If you hate the humidity, this would not have been the time for you: the seas were the temperature of hot soup and a global series of cataclysmic eruptions pumped massive amounts of greenhouse gases into the atmosphere. Evaporation from the vast seas of the period eventually made landfall on the single continent of the era: the supercontinent Pangaea. When it did so, it naturally cooled – and fell as massive monsoons. Two million years of them.
But there’s another persistent weather pattern on Earth that we’re still living through: the persistent westerly winds that have turned most of central Asia to desert. It turns out that they’ve been blowing for a whopping 42 million years.

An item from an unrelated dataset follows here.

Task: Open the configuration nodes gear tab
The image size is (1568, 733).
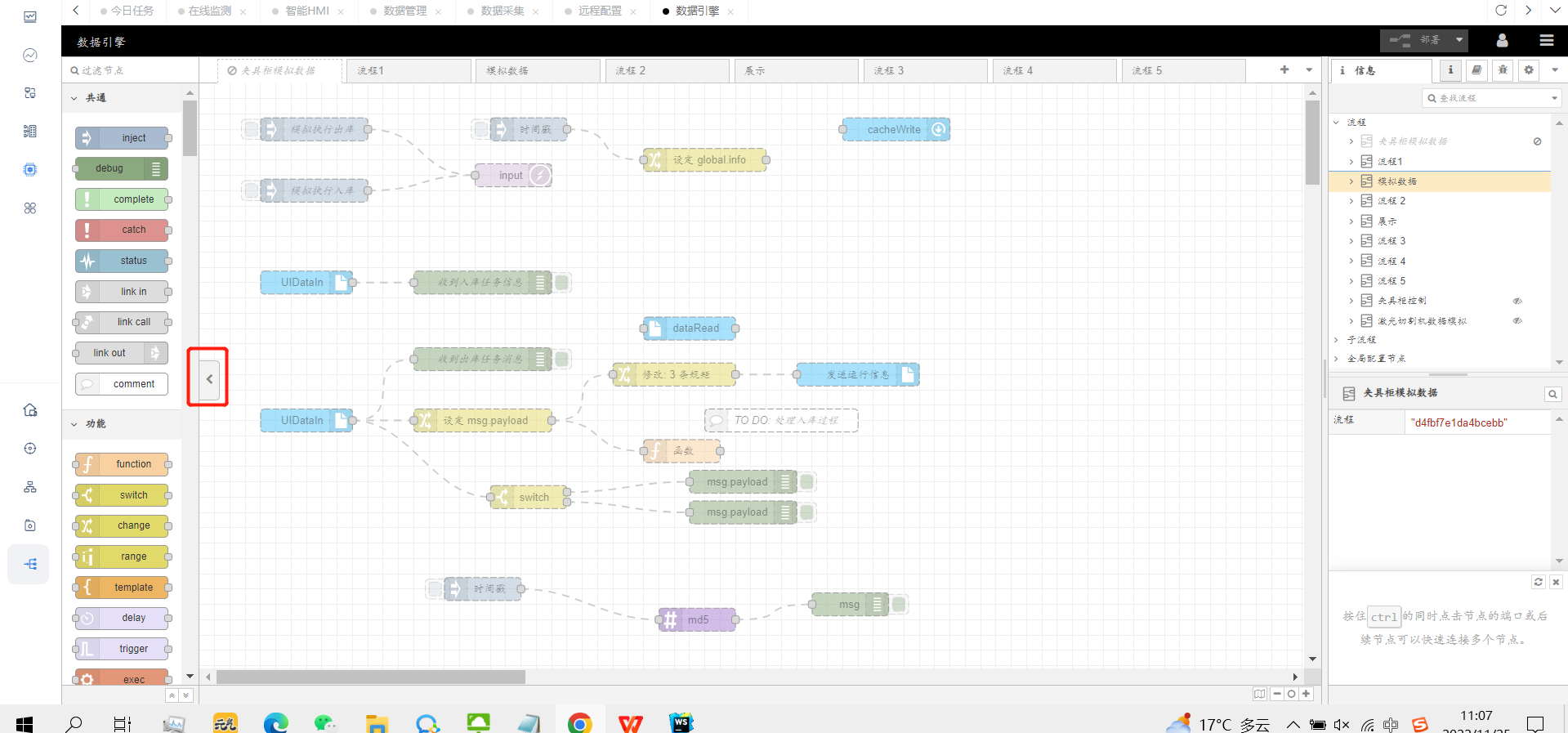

A University of Washington geologist led a team that has discovered a surprising resilience to one of the world’s dominant weather systems. The finding could help long-term climate forecasts, since it suggests these winds are likely to persist through radical climate shifts. “So far, the most common way we had to reconstruct past wind patterns was using climate simulations, which are less accurate when you go far back in Earth’s history,” said Alexis Licht, a UW assistant professor of Earth and space sciences who is lead author of the paper published in August in Nature Communications. “Our study is one of the first to provide geological constraints on the wind patterns in deep time.”
Previous studies, using rocks from the Loess Plateau in north-western China, showed dust accumulation associated with strong, persistent winds, beginning 25 to 22 million years ago. These increased over time, particularly the last three million years. Later research, using rocks from north-eastern Tibet, pushed the rise of the winds to more than 40 million years ago.

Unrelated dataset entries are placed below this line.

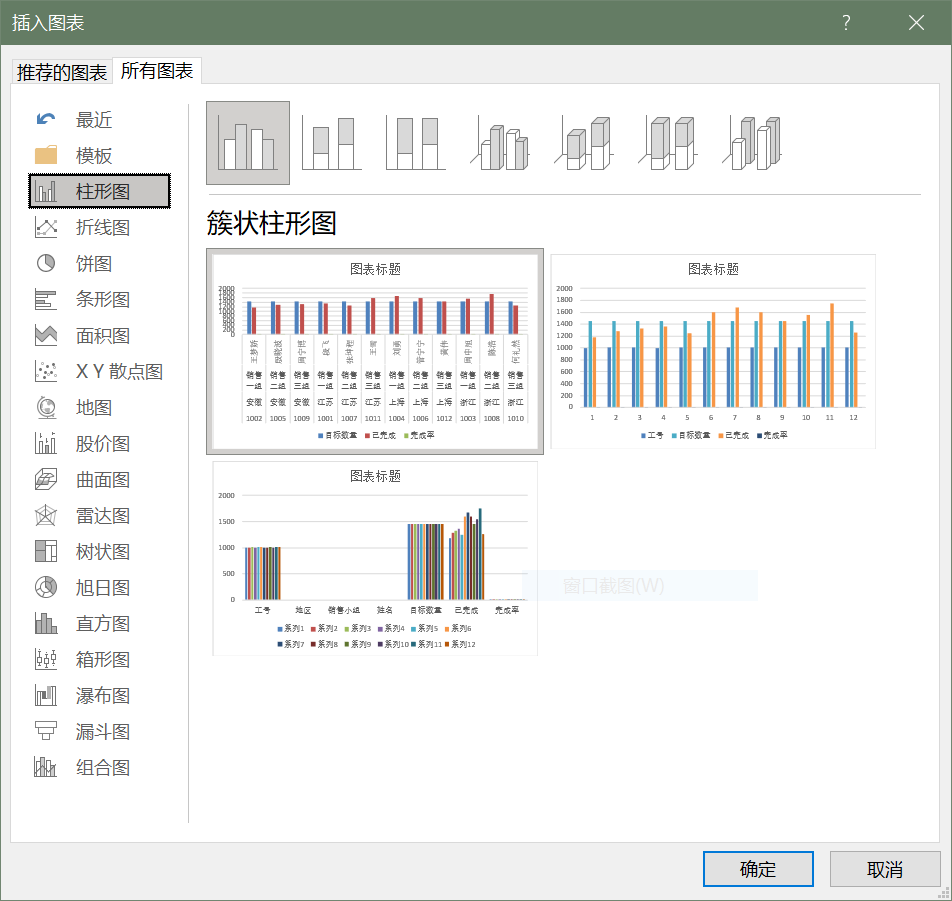Screen dimensions: 952x901
Task: Click the 取消 button
Action: [885, 869]
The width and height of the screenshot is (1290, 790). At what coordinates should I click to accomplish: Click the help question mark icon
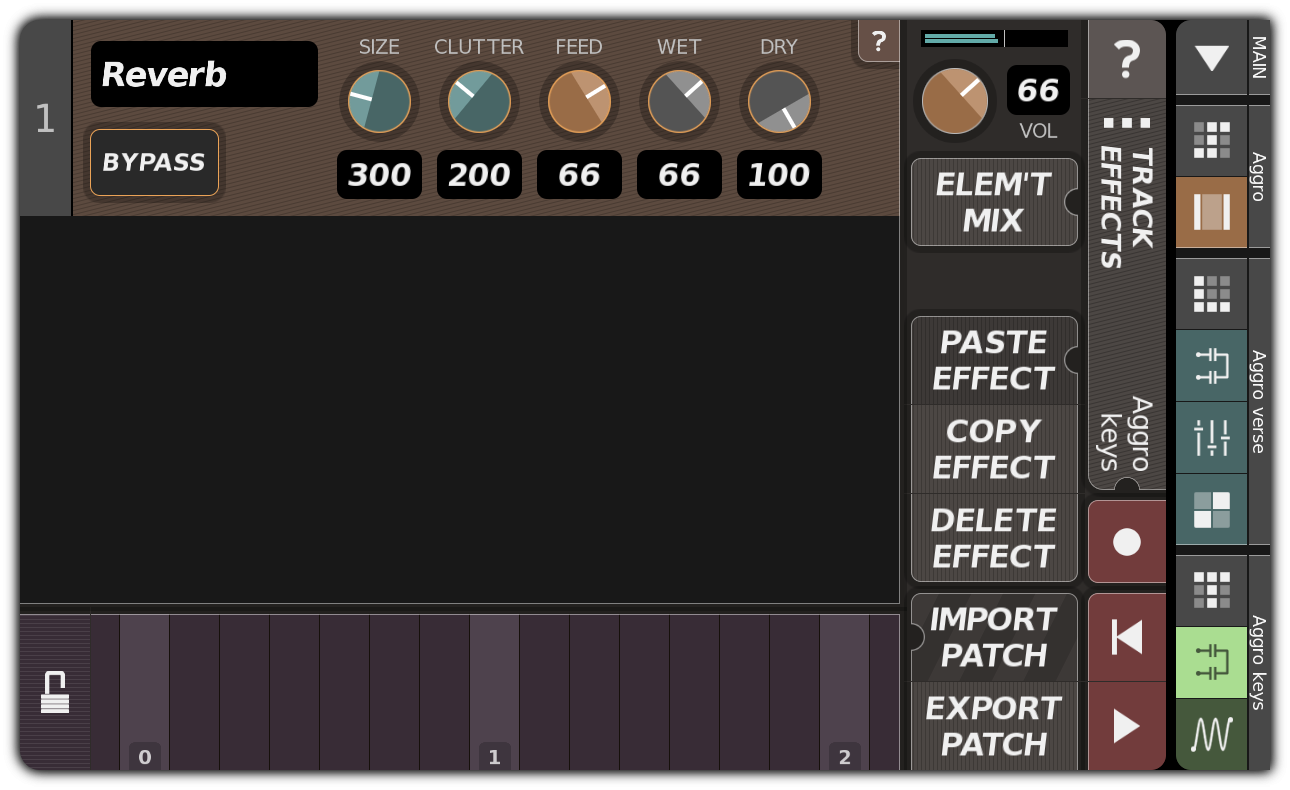tap(1127, 60)
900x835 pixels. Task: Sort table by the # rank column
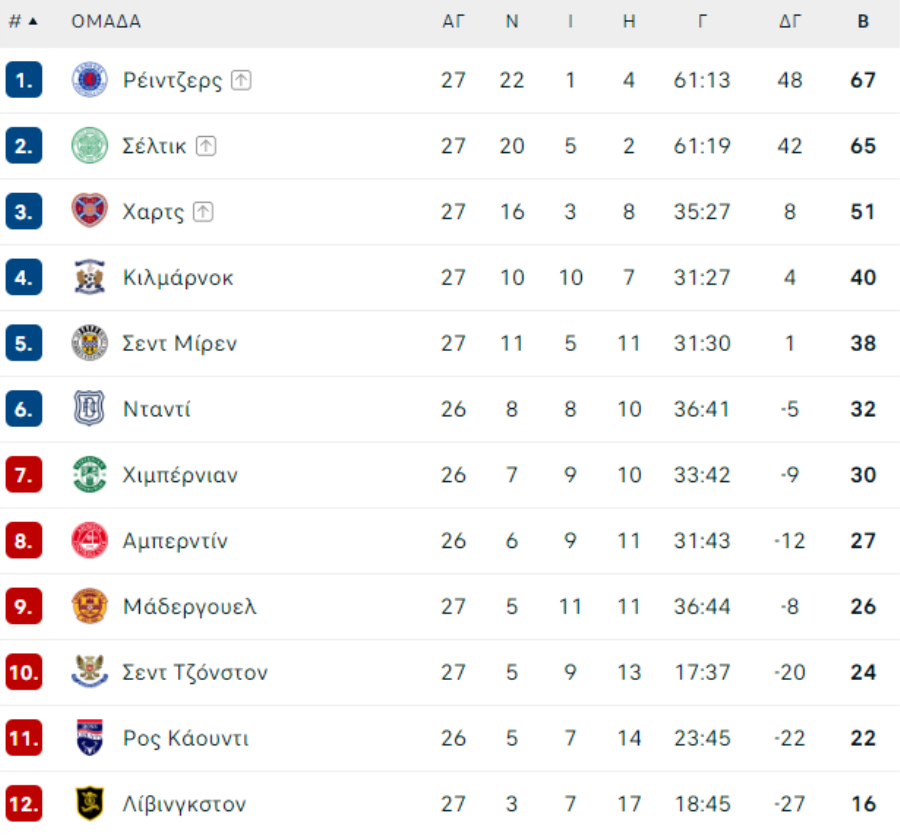(x=23, y=22)
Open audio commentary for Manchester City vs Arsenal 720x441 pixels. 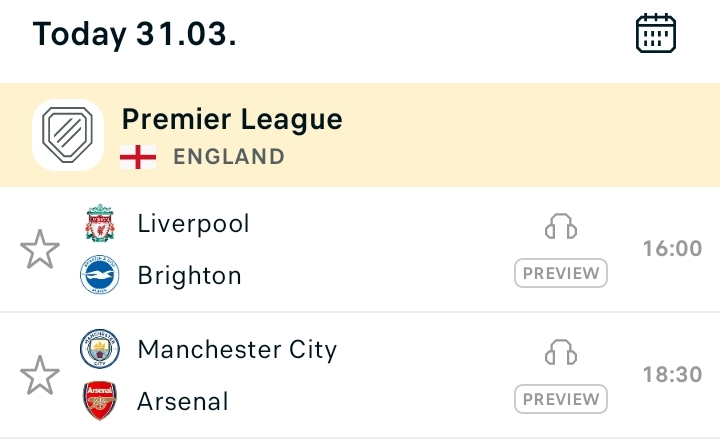click(x=561, y=353)
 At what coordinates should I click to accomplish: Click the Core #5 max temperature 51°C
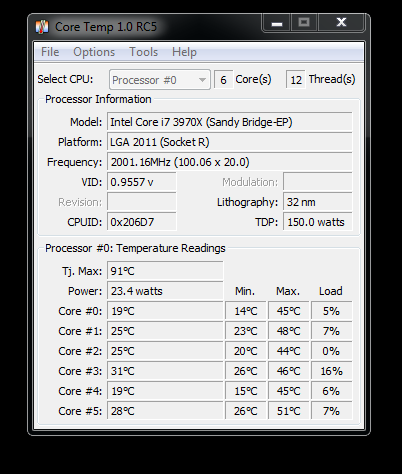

The new paper traces the origin of this central Asian dust using samples from the area around Xining, the largest city at the northeastern corner of the Tibetan Plateau. Chemical analyses show that the dust came from areas in western China and along the northern edge of the Tibetan Plateau, like today, and was carried by the same westerly winds.

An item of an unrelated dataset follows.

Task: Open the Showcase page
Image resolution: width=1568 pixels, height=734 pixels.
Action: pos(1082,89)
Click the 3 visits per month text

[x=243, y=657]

“The origin of the dust hasn’t changed for the last 42 million years,” Licht said.
The winds have persistent through tens of millions of years of climate and tectonic, even Earth orbital, change.
During the Eocene, the Tibetan Plateau and Himalayan Mountains were much lower, temperatures were hot, new mammal species were rapidly emerging, and Earth’s atmosphere contained three to four times more carbon dioxide than it does today.
“Neither Tibetan uplift nor the decrease in atmospheric carbon dioxide concentration since the Eocene seem to have changed the atmospheric pattern in central Asia,” Licht said. “Wind patterns are influenced by changes in the Earth’s orbit over tens or hundreds of thousands of years, but over millions of years these wind patterns are very resilient.”
Oh, you just know there’s some climate alarmism coming.
The study could help predict how climates and ecosystems might shift in the future.
“If we want to have an idea of the Earth’s climate in 100 or 200 years, the Eocene is one of the best analogs, because it’s the last period when we had very high atmospheric carbon dioxide,” Licht said.
Science News
In fact, as this graph shows, we’re nowhere near the high levels of atmospheric CO2 experienced the Eocene. And almost certain not to get there in the next century or two. Of the “possible futures” shown in that graph, the only one projecting such high levels is the most extreme – and even by the IPCC’s reckoning, highly unlikely – scenario.
Can’t anyone just do science any more, without having to bow to the Climate Cult?